Madness is represented in both The Tell-Tale Heart and The Black Cat through the narrators’ lack of sufficient reasoning for committing murder. In The Tell-Tale Heart, the narrator realizes that he lacks a motive for killing the old man he shares a house with.
He even admits he loves the man. He states, “Object there was none. Passion there was none. I loved the old man. He had never wronged me. He had never given me insult. For his gold I had no desire” (Tell-Tale Heart 1572). Madness is apparent in the unreasonable rationality the narrator uses to justify his murder.
The rationale the narrator provides is that he thinks the desire to murder the old man results from the man’s eye, which bothers him a great deal. He writes, “Whenever it fell upon me, my blood ran cold; and so, by degrees – very gradually – I made up my mind to take the life of the old man, and thus rid myself of the eye forever” (Tell-Tale Heart 1572).
Being angered by the man’s eye is such an insignificant reason for the narrator to kill him, which proves that he is not mentally stable. His madness is also represented through the premeditation and planning he put into committing the murder.

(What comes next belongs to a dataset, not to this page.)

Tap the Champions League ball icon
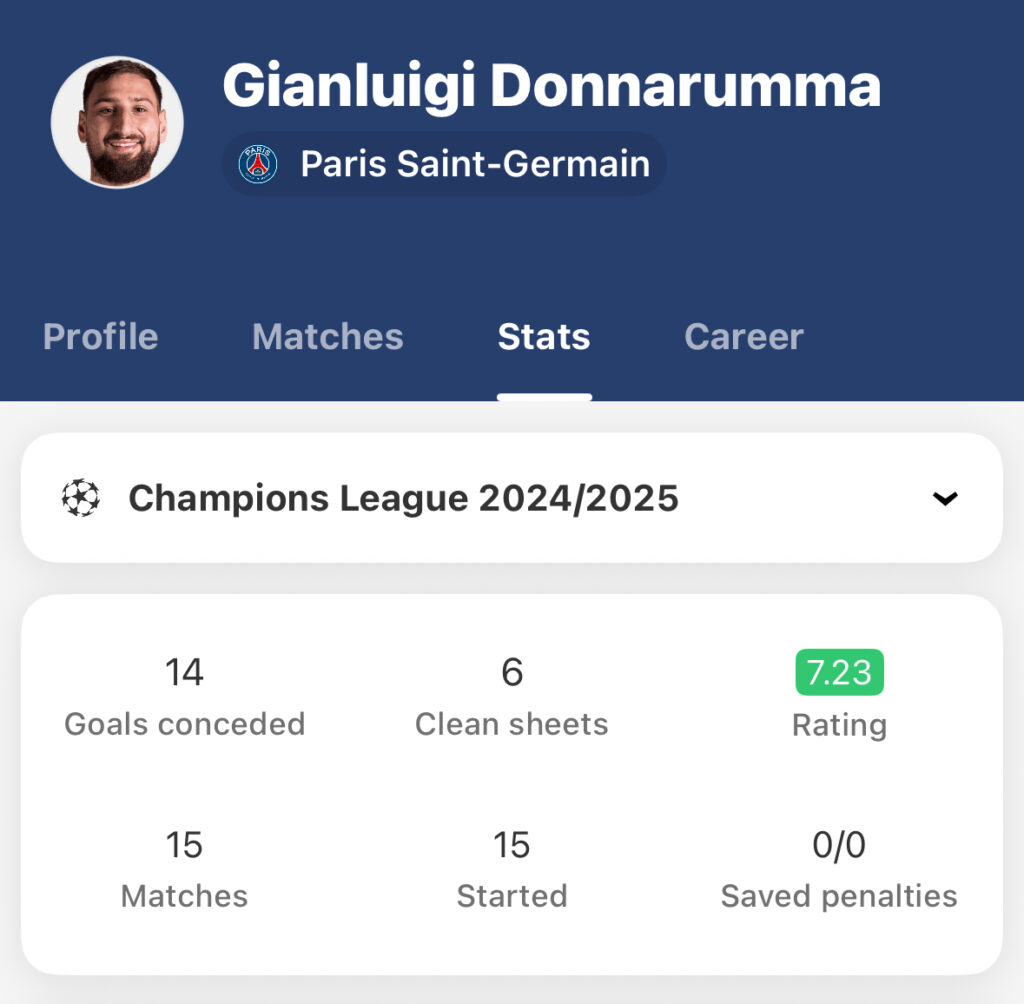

He states, “You should have seen how wisely I proceeded – with what caution – with what foresight – with what dissimulation I went to work” (Tell-Tale Heart 1572)! He plans the murder for a week, which gives him ample time to reassess his reasons for killing the old man.

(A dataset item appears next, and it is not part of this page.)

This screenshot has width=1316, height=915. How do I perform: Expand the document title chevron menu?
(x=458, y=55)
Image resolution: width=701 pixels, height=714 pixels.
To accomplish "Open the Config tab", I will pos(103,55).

Furthermore, when the narrator initially proposes the “vulture eye” as his motive for killing the man, he is not fully certain that this is his reason for committing murder.
He states, “I think it was his eye – yes, it was this” (Tell-Tale Heart 1572)! As he is writing in the past tense, the murder of the old man has already occurred; yet when he initially suggests the eye as a motivation for the murder, he uses the word “think” as opposed to declaring with certainty this was why killed the man.
This indicates that the narrator is not of sound mind, as a sane person would be sure of his or her reasoning for killing another person before committing the murder.
Similarly, madness is also presented in The Black Cat through the narrator’s absurd rationale for attacking the cat and proceeding to kill both the cat and his wife. After returning home in a state of intoxication, the narrator states, “I fancied that the cat avoided my presence” (Black Cat 65). The narrator becomes angry at the thought of the cat avoiding him, and in a fury of aggression he gauges out the feline’s eye.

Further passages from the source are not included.